I also gave a talk on Developing for the Modern Mainframe, slides. The room was laid out in a way that made it easy to shift into a conversational-type talk, so with a couple dozen attendees it was easy to slip into a casual back and forth as I made my way through my slides. It was fascinating to see the range of experience in such a small audience, some folks having strong experience with Z and others just vaguely curious about what exactly mainframes are and what needs to be done specifically to develop on them. This diversity also allowed for a nice crew of allies in the audience, not just IBMers, but experienced folks who could chime in on some of the z/OS topics I’m not strong with yet. It was probably the most satisfying talk of the year enjoy-ability-wise, and I hope to participate in this event next year too.

Then there was a Datathon at UC Berkeley, which my colleague Sudharsana wrote about it here: Datathon for Social Good: IBM Z & UC Berkeley. Our role was to sponsor the event and provide key content, then eventually judge the outcomes from participants. In preparation, an environment was created on IBM Z that the students could log in to and use Jupiter Notebooks to interact with Z and run data analysis on their chosen data sets. The event began on Friday evening with an introduction and then a panel talking about what IBM Z was. I was one of the panelists, and it was interesting being on it with some of my colleagues from IBM and a representative from the State of California. My perspective really is quite different from those who have been working in this space for a long time. It was also at this event that I learned that most traditional students in college today aren’t very familiar with IBM as a company. Upon reflection, the reason I was so familiar with them was probably because I had IBM PCs in my youth. My first and second computers were both IBMs. But IBM no longer has a PC division, and much of their work is with enterprises, how would regular people have experience IBM today? I’m not sure.

The event continued on Saturday, during which we sat with the students to offer mentorship in case they needed it, and to wrap up the day with presentations and picking the winners. One of the strengths of the mainframe is the ability to quickly crunch data, so it was fascinating to see the students whose Datathon projects actually used that. As a result, we really honed in on projects that were (or planned on) using large data sets and/or processing a lot of real time data. The winners focused on student financial help, wildfire modeling, and homelessness support spending.

Later that week, we invited the winners to the IBM Watson office in San Francisco for a tour and some talks on AI and Machine Learning, along with a quick talk on Open Source on Z that I gave. That’s where I found the best IBM logo ever!

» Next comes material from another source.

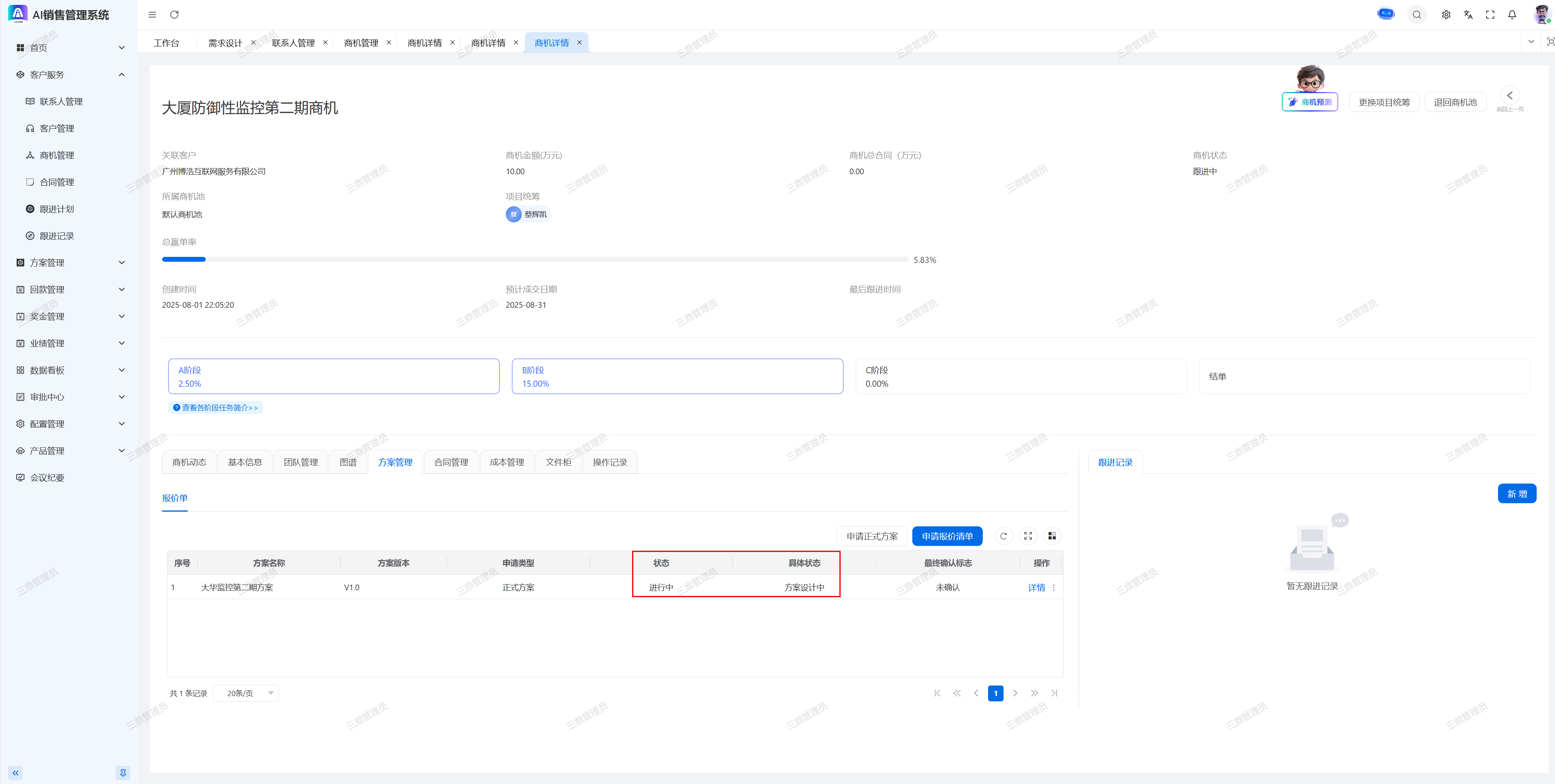Enter fullscreen mode via top-bar icon
The height and width of the screenshot is (784, 1555).
click(1490, 15)
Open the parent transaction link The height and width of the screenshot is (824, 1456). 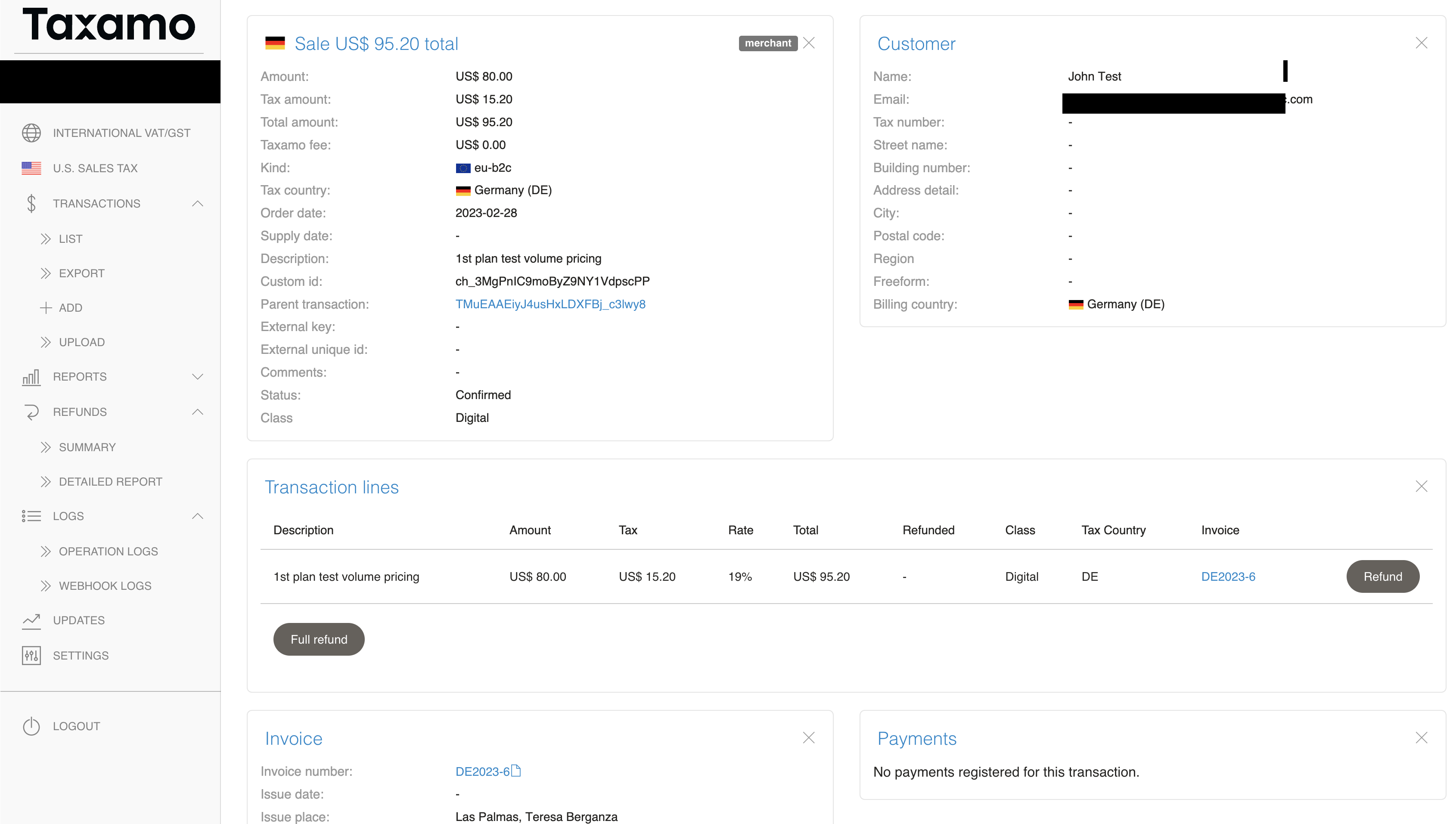coord(549,304)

More photos from the Datathon and follow-up in San Francisco here: https://www.flickr.com/photos/pleia2/albums/72157711951959732

Finally, I attended GitHub Universe in San Francisco in mid-November. It was a last minute thing for a very exciting reason: Travis CI now supports builds on Z! Alongside Arm and newly announced Power support, this is momentous. With this initial implementation, open source projects get builds for free, and it paves the way for paid support for other customers. Making it easy to build your software for architectures other than x86 is something I’m passionate about, so it was nice to be able to attend GitHub Universe at the Travis booth just after the announcement to talk about it. There I met with some folks from IBM Power too, who have done a lot of great work with open source projects that I hope to learn from and replicate. Our role there was offering support when people had questions, and a demo of the pipeline was given in the afternoon.

A few more photos from the event are available here: https://www.flickr.com/photos/pleia2/albums/72157711953504618

And then I was off to KubeCon in San Diego! My last event of the year is Open FinTech in NYC next weekend. Phew.